- PROBLEM DESCRIPTION
Each line of the records containing "plus" is to be copied out and returned.

- RECORDS SUPPLIED
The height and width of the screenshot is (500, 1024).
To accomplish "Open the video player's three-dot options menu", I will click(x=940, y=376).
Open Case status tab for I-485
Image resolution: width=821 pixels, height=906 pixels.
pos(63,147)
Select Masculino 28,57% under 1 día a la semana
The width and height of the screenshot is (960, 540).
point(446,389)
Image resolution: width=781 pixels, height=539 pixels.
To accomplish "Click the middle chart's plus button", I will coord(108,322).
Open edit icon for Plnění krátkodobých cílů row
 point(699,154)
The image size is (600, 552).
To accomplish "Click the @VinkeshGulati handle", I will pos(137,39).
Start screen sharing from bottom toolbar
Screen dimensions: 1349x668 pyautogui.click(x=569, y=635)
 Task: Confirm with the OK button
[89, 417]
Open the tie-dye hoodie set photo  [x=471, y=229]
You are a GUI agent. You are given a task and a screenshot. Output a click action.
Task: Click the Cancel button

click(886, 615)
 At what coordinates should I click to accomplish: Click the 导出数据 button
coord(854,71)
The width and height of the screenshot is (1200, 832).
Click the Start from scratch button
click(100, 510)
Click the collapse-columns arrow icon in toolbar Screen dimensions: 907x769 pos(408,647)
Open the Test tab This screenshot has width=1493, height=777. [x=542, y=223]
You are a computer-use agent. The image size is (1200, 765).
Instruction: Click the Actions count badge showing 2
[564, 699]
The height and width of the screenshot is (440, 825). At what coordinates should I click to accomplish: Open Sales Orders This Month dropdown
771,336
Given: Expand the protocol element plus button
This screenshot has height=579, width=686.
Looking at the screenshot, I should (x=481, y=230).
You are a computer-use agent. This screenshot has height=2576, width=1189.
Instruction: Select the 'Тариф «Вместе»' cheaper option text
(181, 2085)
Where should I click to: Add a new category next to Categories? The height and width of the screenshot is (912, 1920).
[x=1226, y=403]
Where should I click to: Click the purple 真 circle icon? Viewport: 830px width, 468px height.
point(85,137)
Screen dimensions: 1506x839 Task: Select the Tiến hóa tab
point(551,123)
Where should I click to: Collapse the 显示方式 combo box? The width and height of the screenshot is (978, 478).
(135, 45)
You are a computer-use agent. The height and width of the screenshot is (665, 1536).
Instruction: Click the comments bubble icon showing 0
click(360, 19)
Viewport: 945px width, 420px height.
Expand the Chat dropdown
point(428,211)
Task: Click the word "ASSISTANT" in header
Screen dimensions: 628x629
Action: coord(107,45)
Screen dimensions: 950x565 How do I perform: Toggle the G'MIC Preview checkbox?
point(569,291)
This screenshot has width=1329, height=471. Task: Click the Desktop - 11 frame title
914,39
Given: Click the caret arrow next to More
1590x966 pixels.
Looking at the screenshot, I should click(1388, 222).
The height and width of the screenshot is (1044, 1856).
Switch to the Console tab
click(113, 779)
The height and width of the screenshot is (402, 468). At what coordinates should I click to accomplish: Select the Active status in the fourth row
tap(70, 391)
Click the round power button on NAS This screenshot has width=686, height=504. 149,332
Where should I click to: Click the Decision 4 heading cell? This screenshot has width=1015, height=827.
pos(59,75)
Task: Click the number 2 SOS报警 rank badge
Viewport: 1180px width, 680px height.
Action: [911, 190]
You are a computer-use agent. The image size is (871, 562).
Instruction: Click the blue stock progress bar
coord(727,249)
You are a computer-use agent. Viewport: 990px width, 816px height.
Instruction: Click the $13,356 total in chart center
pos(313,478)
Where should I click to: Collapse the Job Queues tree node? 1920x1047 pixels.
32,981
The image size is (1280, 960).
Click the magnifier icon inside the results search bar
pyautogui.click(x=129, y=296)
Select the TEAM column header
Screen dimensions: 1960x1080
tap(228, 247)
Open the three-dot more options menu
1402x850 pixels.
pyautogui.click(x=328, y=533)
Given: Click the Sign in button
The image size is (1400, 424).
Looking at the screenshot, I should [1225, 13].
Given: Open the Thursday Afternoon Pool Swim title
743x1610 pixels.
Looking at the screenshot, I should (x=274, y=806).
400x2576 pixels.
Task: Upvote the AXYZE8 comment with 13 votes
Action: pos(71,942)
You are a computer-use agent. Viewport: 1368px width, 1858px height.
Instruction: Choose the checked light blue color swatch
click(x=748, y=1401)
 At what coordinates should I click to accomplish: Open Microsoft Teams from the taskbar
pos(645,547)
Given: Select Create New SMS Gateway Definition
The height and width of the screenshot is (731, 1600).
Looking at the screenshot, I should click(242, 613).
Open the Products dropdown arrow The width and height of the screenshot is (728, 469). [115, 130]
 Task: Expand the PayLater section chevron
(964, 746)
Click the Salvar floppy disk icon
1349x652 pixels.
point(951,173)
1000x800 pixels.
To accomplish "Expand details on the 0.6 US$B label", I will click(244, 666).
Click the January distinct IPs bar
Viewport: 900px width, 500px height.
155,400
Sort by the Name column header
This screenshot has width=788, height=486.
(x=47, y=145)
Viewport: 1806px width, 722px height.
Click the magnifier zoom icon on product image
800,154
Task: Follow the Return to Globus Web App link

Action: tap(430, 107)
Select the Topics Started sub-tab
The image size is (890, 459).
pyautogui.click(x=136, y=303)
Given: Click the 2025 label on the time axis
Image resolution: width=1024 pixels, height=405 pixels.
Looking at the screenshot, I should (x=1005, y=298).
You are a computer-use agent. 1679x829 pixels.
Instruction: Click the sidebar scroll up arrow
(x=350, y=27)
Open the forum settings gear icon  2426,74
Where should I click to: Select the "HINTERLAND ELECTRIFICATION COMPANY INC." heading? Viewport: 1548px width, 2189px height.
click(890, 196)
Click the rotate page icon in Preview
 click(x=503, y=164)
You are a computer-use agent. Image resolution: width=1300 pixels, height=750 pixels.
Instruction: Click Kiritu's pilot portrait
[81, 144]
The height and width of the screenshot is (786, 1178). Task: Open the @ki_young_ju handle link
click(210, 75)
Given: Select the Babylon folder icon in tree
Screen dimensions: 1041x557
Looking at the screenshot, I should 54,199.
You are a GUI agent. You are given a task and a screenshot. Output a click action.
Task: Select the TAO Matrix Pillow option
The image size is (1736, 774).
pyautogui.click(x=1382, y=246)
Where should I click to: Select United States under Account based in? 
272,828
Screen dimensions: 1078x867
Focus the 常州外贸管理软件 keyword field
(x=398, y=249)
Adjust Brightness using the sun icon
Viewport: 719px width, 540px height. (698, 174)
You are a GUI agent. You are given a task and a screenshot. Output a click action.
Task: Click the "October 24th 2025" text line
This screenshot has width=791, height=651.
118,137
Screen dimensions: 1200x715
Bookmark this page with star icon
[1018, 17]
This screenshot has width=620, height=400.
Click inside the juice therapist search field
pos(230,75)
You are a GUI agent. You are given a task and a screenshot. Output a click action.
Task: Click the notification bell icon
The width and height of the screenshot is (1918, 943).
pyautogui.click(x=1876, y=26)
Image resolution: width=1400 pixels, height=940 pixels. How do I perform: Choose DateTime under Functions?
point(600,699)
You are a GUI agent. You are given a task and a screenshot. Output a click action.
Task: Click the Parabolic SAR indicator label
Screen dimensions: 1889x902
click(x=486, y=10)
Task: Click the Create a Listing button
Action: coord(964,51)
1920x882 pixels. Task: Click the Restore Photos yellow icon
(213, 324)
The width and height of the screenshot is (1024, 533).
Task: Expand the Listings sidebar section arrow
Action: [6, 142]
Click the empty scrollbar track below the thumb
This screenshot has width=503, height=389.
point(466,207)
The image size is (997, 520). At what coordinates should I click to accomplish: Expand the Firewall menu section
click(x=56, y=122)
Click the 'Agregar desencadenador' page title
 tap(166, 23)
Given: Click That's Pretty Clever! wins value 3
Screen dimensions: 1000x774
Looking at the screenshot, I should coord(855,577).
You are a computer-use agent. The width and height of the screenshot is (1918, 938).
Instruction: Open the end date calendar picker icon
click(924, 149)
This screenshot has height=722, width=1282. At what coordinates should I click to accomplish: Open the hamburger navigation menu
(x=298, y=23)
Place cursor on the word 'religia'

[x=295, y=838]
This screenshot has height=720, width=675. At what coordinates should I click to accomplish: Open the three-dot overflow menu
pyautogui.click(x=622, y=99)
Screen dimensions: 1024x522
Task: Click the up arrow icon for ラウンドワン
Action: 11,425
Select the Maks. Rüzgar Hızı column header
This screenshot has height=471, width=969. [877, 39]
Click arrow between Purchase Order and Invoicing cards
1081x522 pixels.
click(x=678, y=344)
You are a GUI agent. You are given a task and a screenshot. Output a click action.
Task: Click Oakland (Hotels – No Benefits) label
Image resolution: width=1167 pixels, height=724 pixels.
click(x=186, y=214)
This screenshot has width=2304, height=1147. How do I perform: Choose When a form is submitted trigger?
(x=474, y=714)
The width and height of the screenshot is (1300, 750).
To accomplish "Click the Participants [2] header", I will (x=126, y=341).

- SOLUTION FOR THIS PROBLEM
To accomplish "Click the middle chart's plus button", I will coord(108,322).
Given: Expand the protocol element plus button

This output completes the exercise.